On the other hand, the rules for the Filipino-Foreigners are much stricter as the league requires them to provide documents to prove that they are Filipino citizens and must play in the two conferences of the PBA D-League. It also requires them to play professional basketball outside the said league before applying for the draft. The guidelines for the Filipino-Foreigners is complicated as they have to go through a lot before becoming eligible for the PBA Draft.
I suppose that abolishing these current rules and waving off the two separate guidelines for the locals and Filipino-Foreigners would be better as it would avoid confusion for both the fans and applicants.
If I can, I would propose two new rules instead. First, the applicant must at least be a high school graduate, and second, should be at least 19 years old. This would somehow mirror the simple draft rules of the National Basketball Association (NBA) and would give the players the freedom in choosing the path that they want to take. They should be able to decide for themselves if they want to take the jump to the professional league right after high school, or if they want to at least spend a year in the collegiate scene, or to complete their studies first. Of course, for every issue, there will always be pros and cons.
First, let’s talk about the advantages of applying for the PBA Draft at an early age. Athletes won’t have to go through college and spend four years trying to balance their time on studies and basketball. Giving this option to athletes will allow them to solely focus on the sport without meeting a certain grade minimum.
Staying in the collegiate scene for at least four years might also wear them out quickly and possibly lessen the time they have playing professionally. The minutes played and injuries sustained in the amateur level will definitely take a toll in their body and may force them to retire early. If a prospect is already playing at a high level even before finishing college, it will be better for him to apply early as his draft stock is at peak level.
Additionally, being in the professional league will give a player plenty of exposure and playing opportunities. Training alongside battle-tested PBA veterans and absorbing every advice from the coaching staff in team practices will absolutely help them in their growth as a player.
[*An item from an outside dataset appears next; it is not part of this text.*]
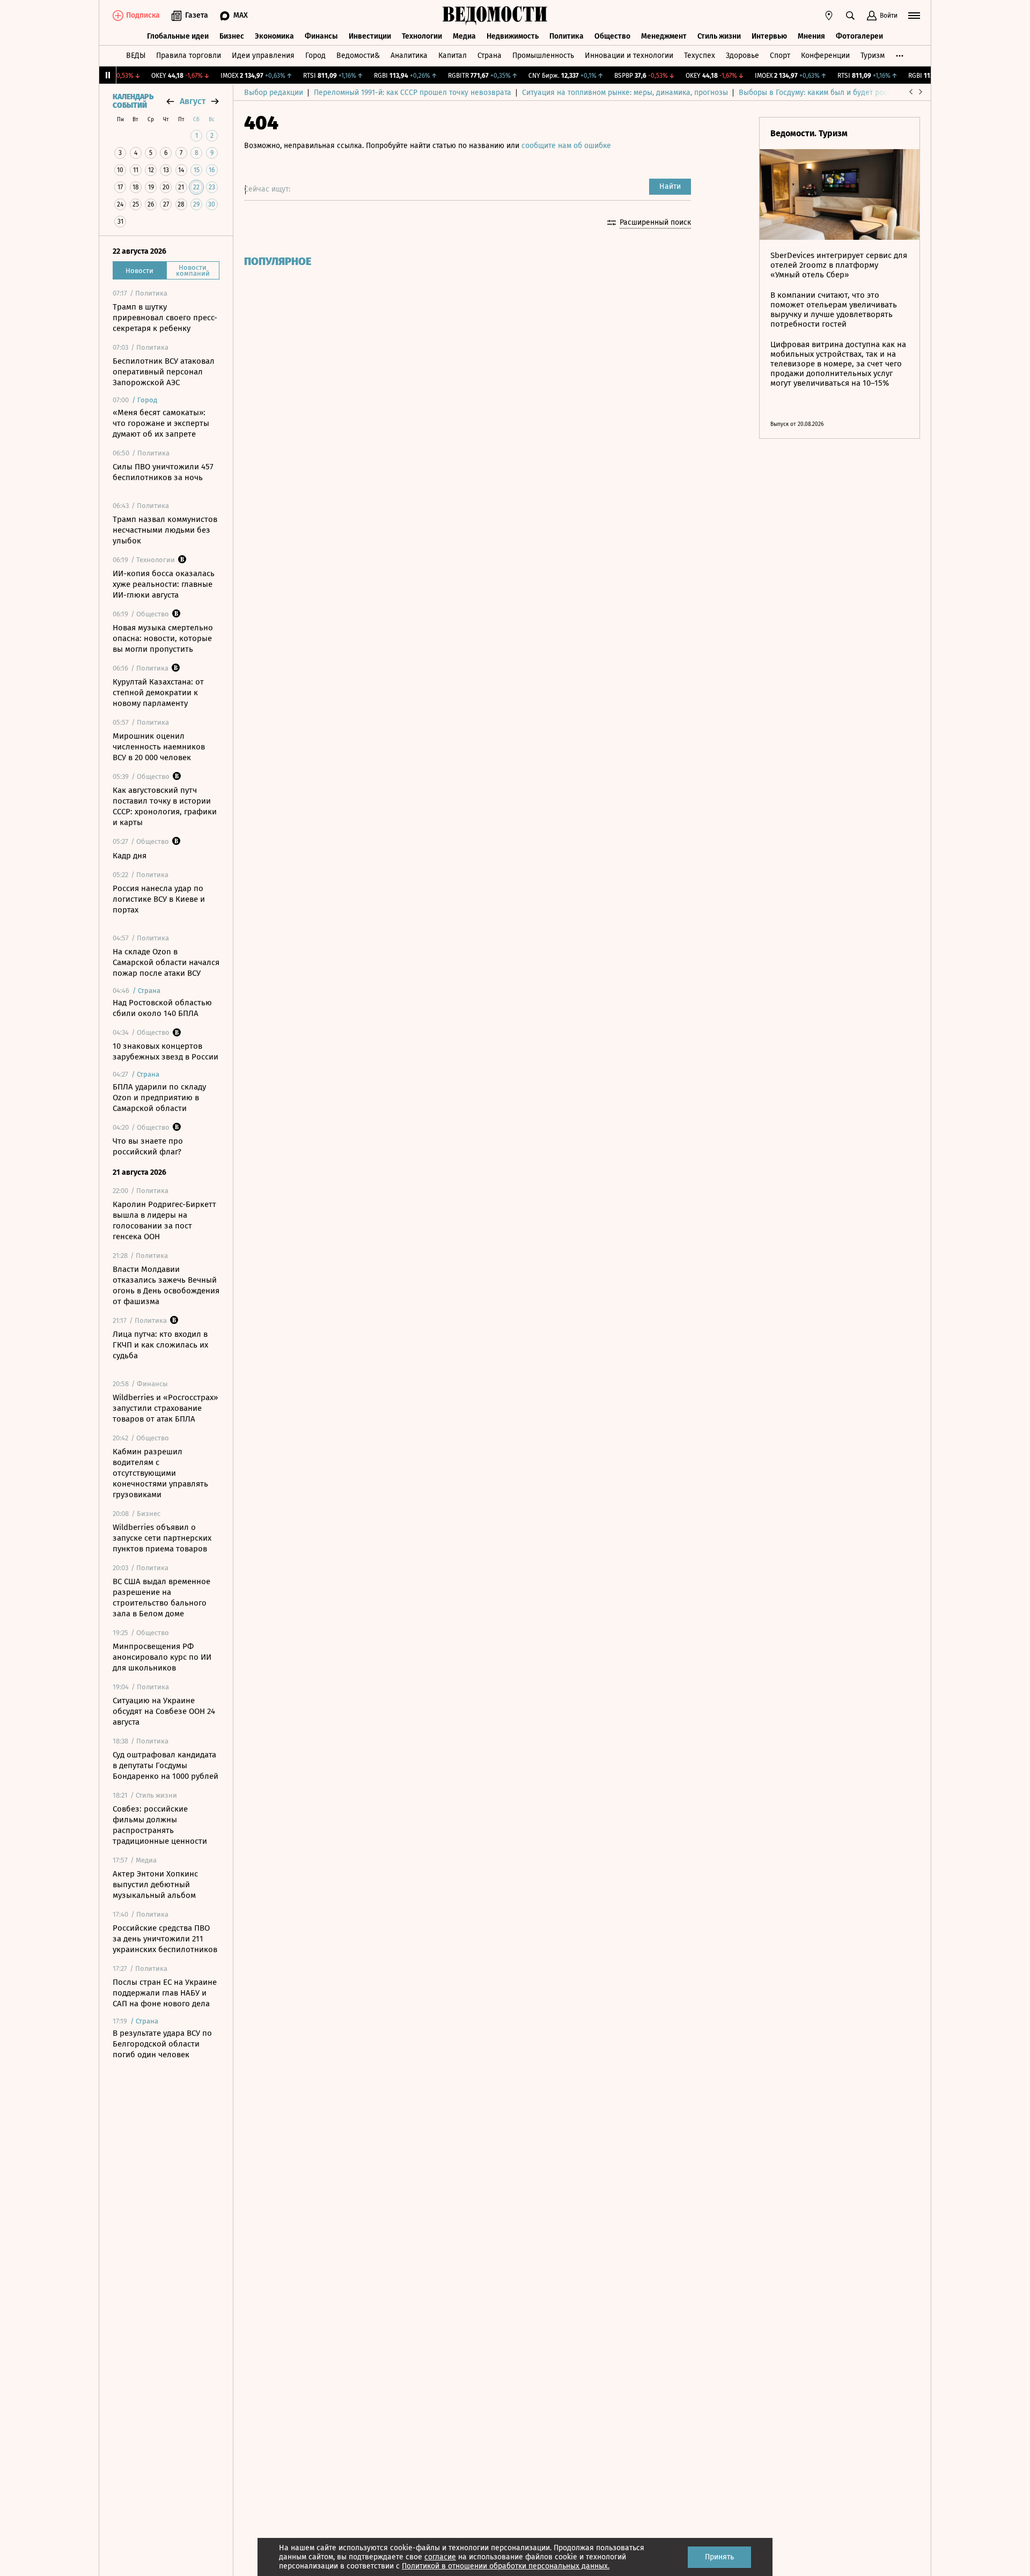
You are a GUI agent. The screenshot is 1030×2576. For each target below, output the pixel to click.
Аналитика (409, 55)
In terms of playing opportunities, the PBA has three conferences in one season, with one conference almost equivalent to one collegiate season.
The other benefit that I will tackle is the most obvious and most important for some. Players who will forego playing collegiate basketball would have the opportunity to start making a living right away as they would receive monthly payment from the team who drafted them while doing something they love.
In stark contrast, those who will opt to play professionally without finishing their studies might find it hard to look for career alternatives after their playing career. Most employers today hire people with a college degree and it would be difficult to land a job with only a high school diploma. Yes, a retired player can still be part of a basketball team and earn money by being a coach, scout, or be in the management spectrum. But what if these opportunities never come by? It is always good to have a contingency plan just in case anything happens unexpectedly.
Further, players who want to make the leap to the professional level as soon as possible may want to gauge the interest of the PBA teams first. A few teams might hesitate in using their valuable draft pick to select raw and relatively inexperienced players. The readiness of the young players, both mentally and physically, will definitely have a factor in the draft process.
In the end, I think that the PBA should slowly make their draft eligibility more flexible in the future and be open to athletes who want to make the early leap to the professional league. This would greatly benefit those individuals who see basketball as a profession because it allows them to reach their dream as soon as possible.
The risk in forgoing college education is high, but the reward would be significantly high as well. These athletes would immediately earn money while doing what they love and would get the best training and competition available.
I believe that there is nothing wrong in choosing basketball as a career, but if everything goes down badly, it is never wrong to consider going back to school again and attain a degree.